● Information shown
....................

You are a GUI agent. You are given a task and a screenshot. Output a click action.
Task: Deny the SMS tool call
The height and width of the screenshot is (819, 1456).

....................

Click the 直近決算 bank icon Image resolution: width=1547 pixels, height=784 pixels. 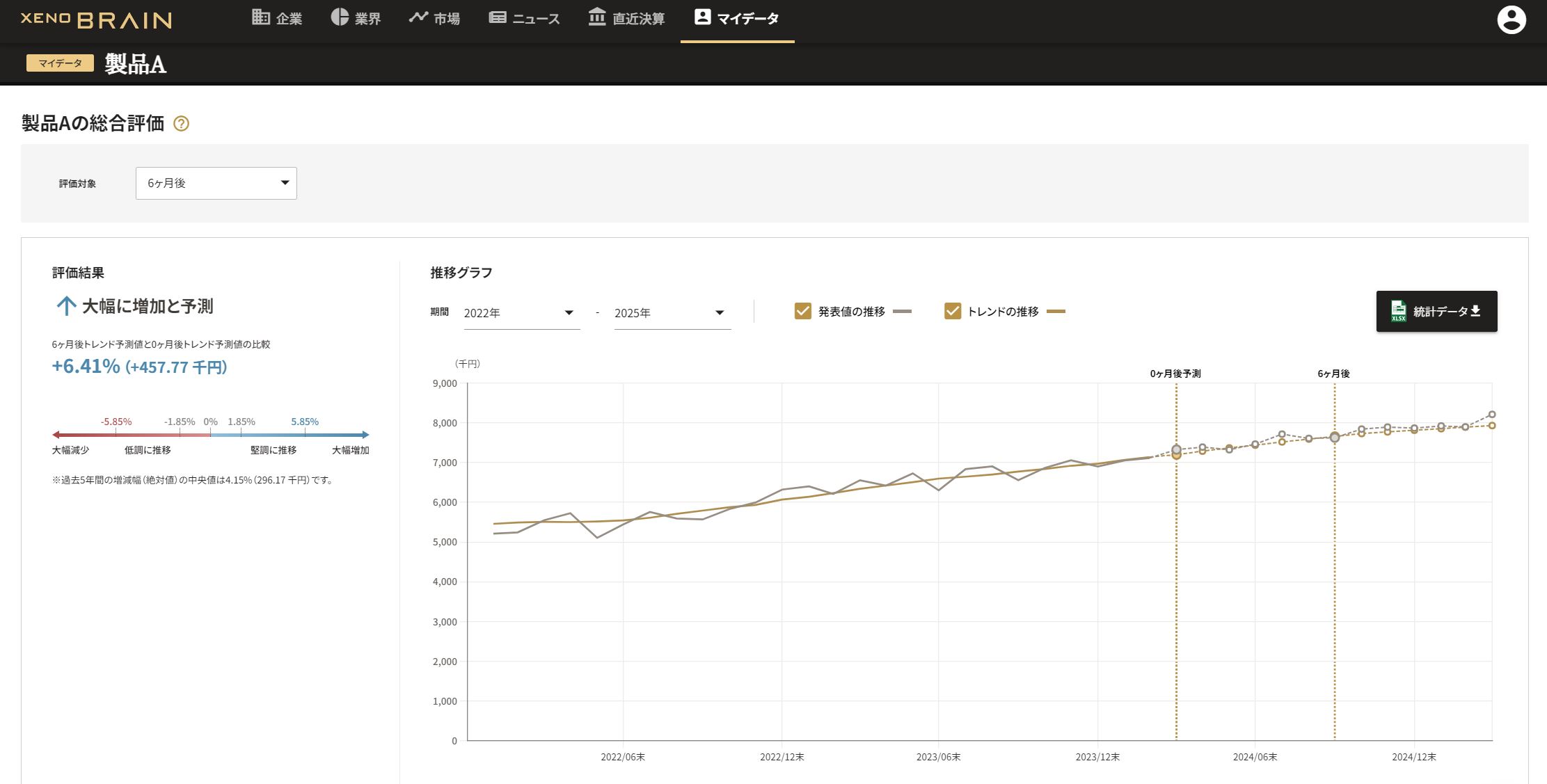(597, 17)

....................

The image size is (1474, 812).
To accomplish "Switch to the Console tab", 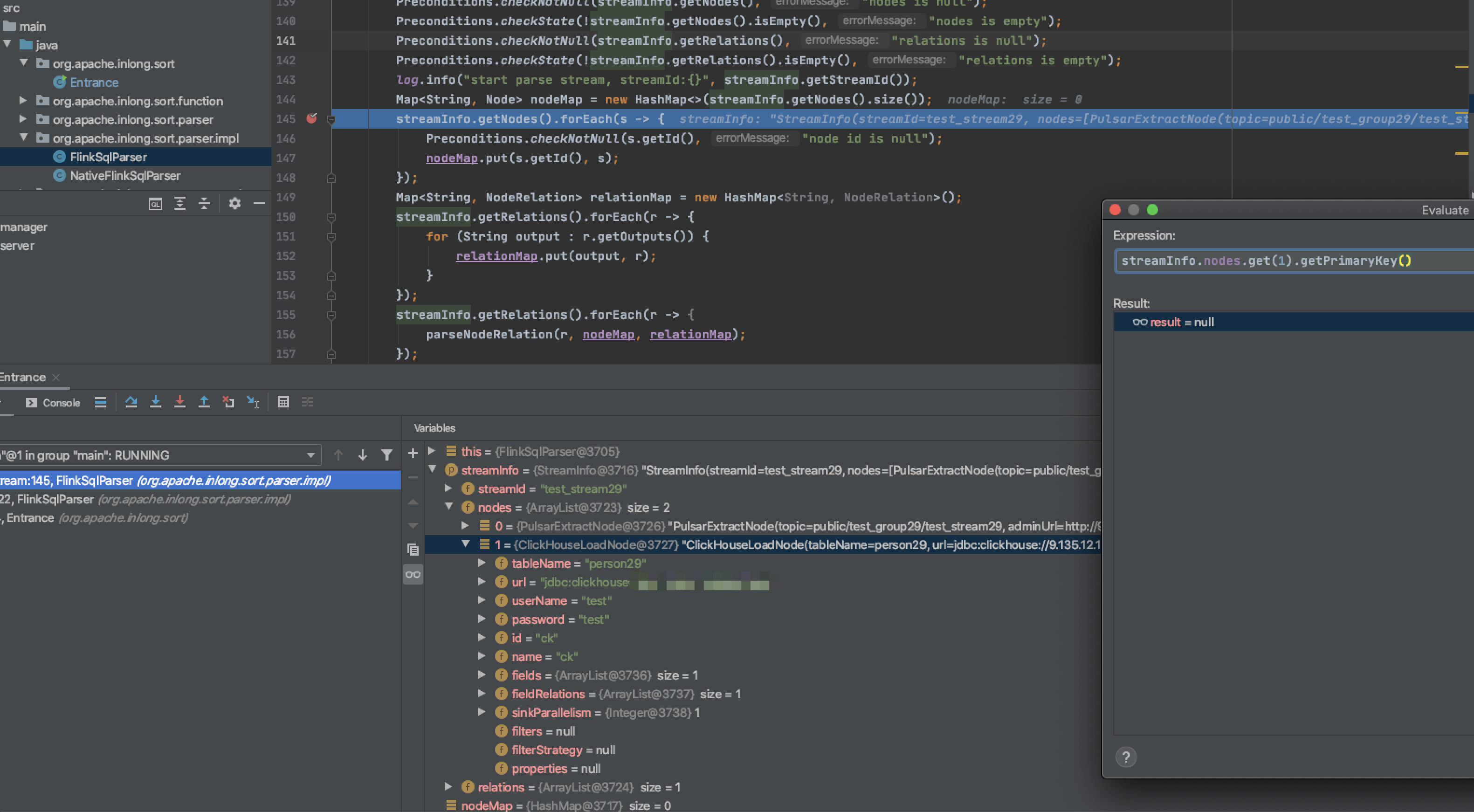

....................

● What to do
Retype the records above, but only those lines that fall between the line containing "You are a GUI" and the line containing "The height and", with both of those lines included, exactly as written.

● Answer
You are a GUI agent. You are given a task and a screenshot. Output a click action.
Task: Deny the SMS tool call
The height and width of the screenshot is (819, 1456).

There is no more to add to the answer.